Population Dynamics of Self-Replicating Cell-like Structures Emerging from Chaos

TL;DR

This paper introduces a simple particle system that models the emergence and population dynamics of self-replicating structures, providing insights into early life formation from chaos.

Contribution

It presents a novel deterministic particle model demonstrating how self-replicating structures can emerge and evolve, bridging concepts from chaos and origin-of-life studies.

Findings

Structures exhibit growth and decay dynamics.

Emergence of complex patterns from simple rules.
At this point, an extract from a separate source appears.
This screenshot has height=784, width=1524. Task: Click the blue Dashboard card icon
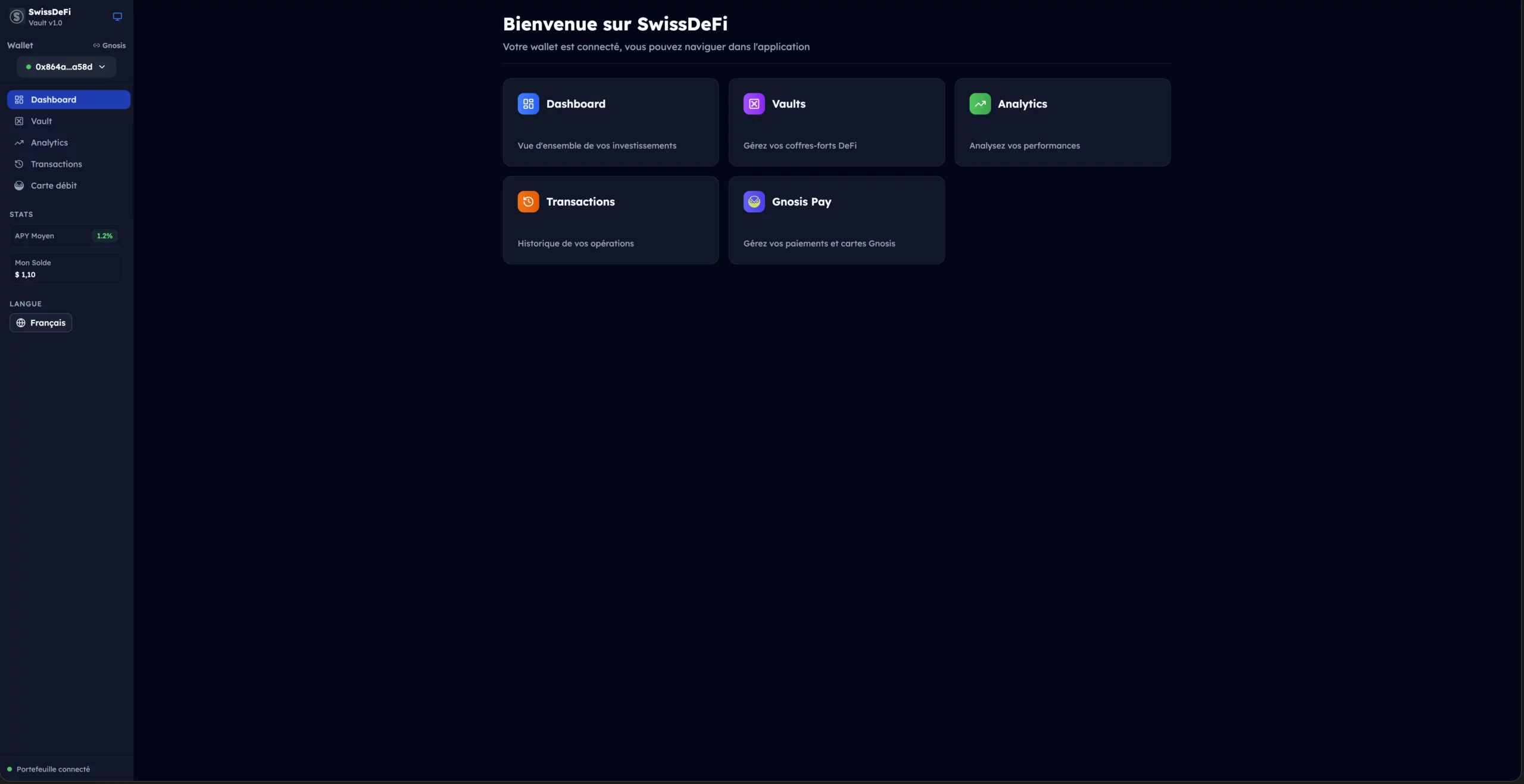coord(528,104)
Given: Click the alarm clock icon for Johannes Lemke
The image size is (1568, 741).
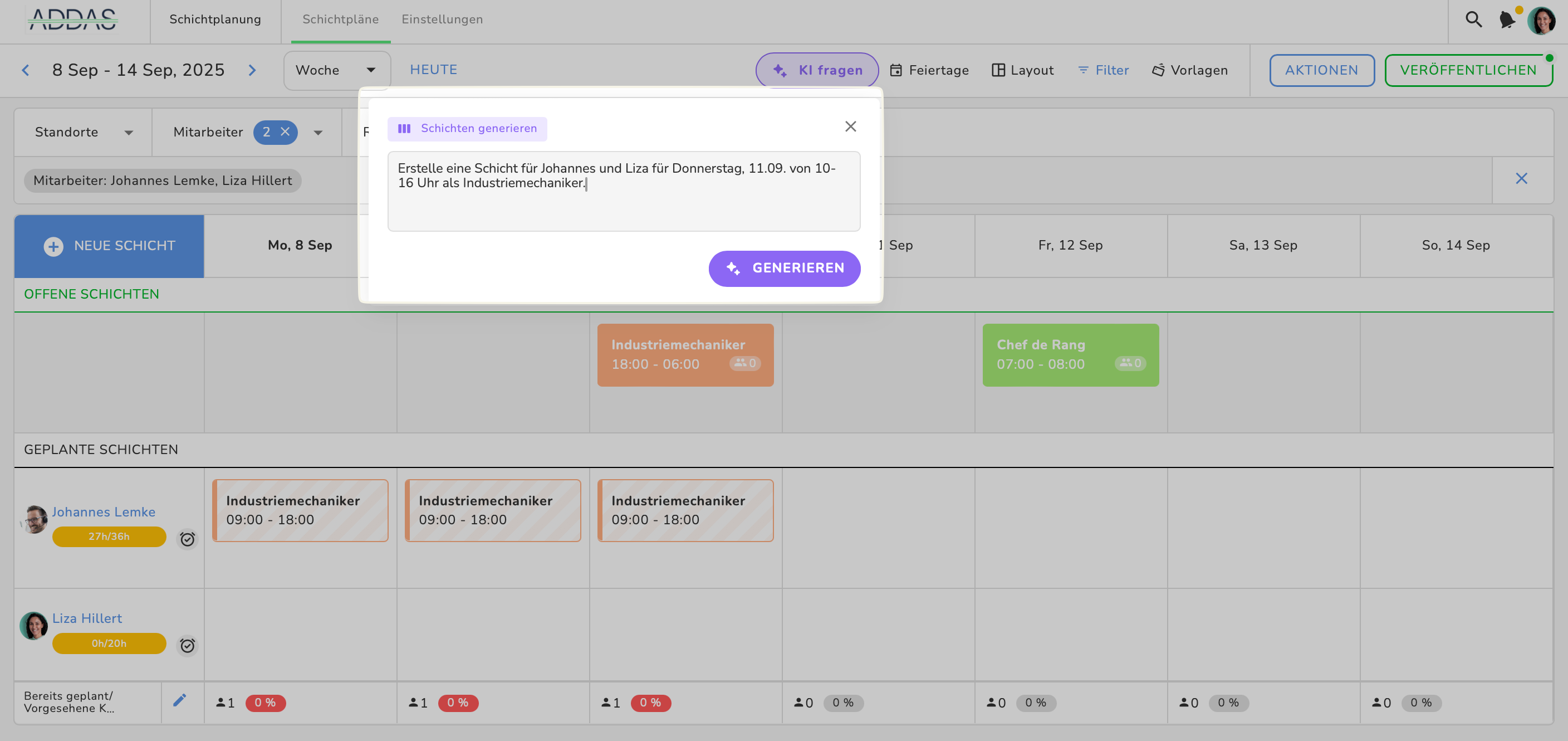Looking at the screenshot, I should [188, 539].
Model offers a new perspective on primordial life emergence.

Abstract

We present here a system of self-propelled particles that follow a very simple motion law in continuous space in a deterministic and asynchronous way. This system of particles is capable of producing, depending on the particle density in the habitat, several spatio-temporal patterns emerging from an initial randomized spatial configuration. We found that those structures show specific population dynamics which arise from death (decay) and growth (self-replication) of those structures, thus we call the system Primordial Particle System (PPS), as the model can be interpreted as a simplistic model of emergence of self-replicating chemical structures from initially chaotic mixed components in the "primordial soup" at the beginning of life. We describe the observed dynamics, show the emerging spatio-temporal structures and present a macroscopic top-down model as well as a probabilistic microscopic bottom-up model of the system.